Keys To The Door
A resource showing parents talking about how they feel about their disabled children (young people and adults) leaving the family home and living independently from them.
Keys to the Door - An Introduction
"Where did the idea come from?" - Hels and Maureen
I am Maureen Martin, the chief executive of EDG. EDG has been working with people with learning disability and their families for over 25 years. From this work we know the importance and value of people connecting with each other to share experiences and learn from each other.
I am the narrator in the film and clips that you can view here and we commissioned Claire Edwards to develop this project with us. Our experience shows us that putting older and younger parent carers together can present some challenges as the negative experiences of
older carers can dominate the conversation and frighten the younger parent/carers. This means that we can lose the potential learning and support from such encounters.
Through this resource we want to help facilitate useful discussions that will focus on the need for early planning and use the video clips to explore further certain themes for families. We developed the conversations that you see and hear with the parents so that as well as being part of the filming they had the opportunity to reflect on and address their own issues as part of the project.
In the age of the internet and social media we know that providing visual resources reaches wider audiences. Parents reported to us that they used the internet including 'YouTube' and parent chat rooms to learn about other peoples' experiences and to access information and support. Parents reported that they valued hearing about ‘lived’ experience and that in addition to having credibility, listening to other parents can make them feel less isolated.
The internet is an excellent resource however, much of what is available is unregulated and it is essential that parents can be directed towards information that is monitored and evidence-based. Our resource is the direct outcome of talking with parents and family members about their lives.
I am Claire Edwards and I was commissioned by EDG to design and deliver this project with Maureen, EDG’s chief executive. In addition to being a trainer and a consultant I am the parent of a young man with learning disability. Joe has Down Syndrome and Autism and currently lives with me and also with his father (although we are divorced we share Joe’s care and he spends alternate weeks with each of us).
I am a qualified counsellor and coach and I have worked in the voluntary sector for 25 years in Glasgow and Edinburgh. My therapeutic training influences all my work and I am always concerned with the emotional impact on people of their life circumstances.
A major focus of my work over the last 16 years has been providing advocacy, information and emotional support to families of disabled children and young people and the professionals working with them. From 2000 – 2008 I was the Training Manager and then Director of SNIP (Special Needs Information Point) based at the Sick Kid’s Hospital in Edinburgh (now known as Kindred). As a consultant I developed a range of educational materials for the Network for Children with Exceptional Health Needs. My short films and training workshops included topics such as the emotional impact of tube feeding your child, communicating with non-verbal children and adjusting and adapting to your child's disability. Visit :http://www.cen.scot.nhs.uk.
In 2014 I joined EDG in a development role as maternity cover and since then I have worked on specific projects such as this one where my particular skills and my perspective as a parent can be of value.

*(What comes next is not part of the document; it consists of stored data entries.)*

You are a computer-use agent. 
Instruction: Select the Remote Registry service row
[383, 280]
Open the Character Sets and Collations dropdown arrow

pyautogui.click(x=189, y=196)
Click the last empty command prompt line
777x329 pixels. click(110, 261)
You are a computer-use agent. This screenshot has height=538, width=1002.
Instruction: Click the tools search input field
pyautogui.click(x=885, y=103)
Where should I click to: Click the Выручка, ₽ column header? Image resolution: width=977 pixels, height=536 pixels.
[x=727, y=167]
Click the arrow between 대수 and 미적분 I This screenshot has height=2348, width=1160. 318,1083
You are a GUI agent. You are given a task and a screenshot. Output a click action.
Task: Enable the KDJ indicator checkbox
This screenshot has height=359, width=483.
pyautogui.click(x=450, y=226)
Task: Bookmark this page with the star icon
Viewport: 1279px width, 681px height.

Being a parent is a key qualification for leading on this piece of work. The issues we are trying to address within the project are ‘live’ and relevant to me. My son is currently in transition from high school. He is a young adult. His father and I have gone through the process of guardianship and we are actively thinking about his future and what we want for him.
For information on Guardianship visit www.publicguardian-scotland.gov.uk or contact FAIR (Family Advice & Information Resource) on 0131 662 1962 or at firstname.lastname@example.org
You will hear and see me in the film talking with other parents and in one of the video clips I give my personal reflections on the issues and what I have heard from the older carers.
I am not claiming to be a representative of parents of disabled children (of all ages) but my experiences over the years talking with literally hundreds of other parents and professionals working with families has led me to identify a number of issues and concerns that we have in common.
How can this resource be helpful?
We want to provide strong examples of discussing a potentially sensitive and challenging issue and provide guidance and opportunities to explore it in a safe way.
People learn in different ways but when thinking about emotional issues many people find it easier to learn visually as well as aurally. Showing people talking together puts potentially sensitive issues into a natural, conversational context that can feel more accessible and encourage viewers to reflect on the issues in a 'safe and contained' way.
What is "Keys to the Door" all about?
The film and clips within this resource show some parents talking about how they feel about their disabled children (young people and adults) leaving the family home and living independently from them.
You will find on line resources - a film, video clips, reflective questions and discussion materials. I have designed this resource with EDG for two main audiences:
Parents and family members who want to think about the issues and hear about other parent/carer experiences
Professionals working with families of disabled children, young people and adults
Within each section I address each audience directly. Being a parent or family member will influence how you view and feel about the film and clips. As will being a professional in the field. Some parents will have another perspective, that of being both a parent and working in a relevant profession such as a teacher or a physiotherapist. I try to take account of these different perspectives and influences.
You can of course choose to read only specific bits, all of the information or indeed none of it. We believe that the film and video clips are interesting and can be helpful in their own right. However, we know some people find it useful to have further information and/or encouragement to reflect on what they have seen and heard.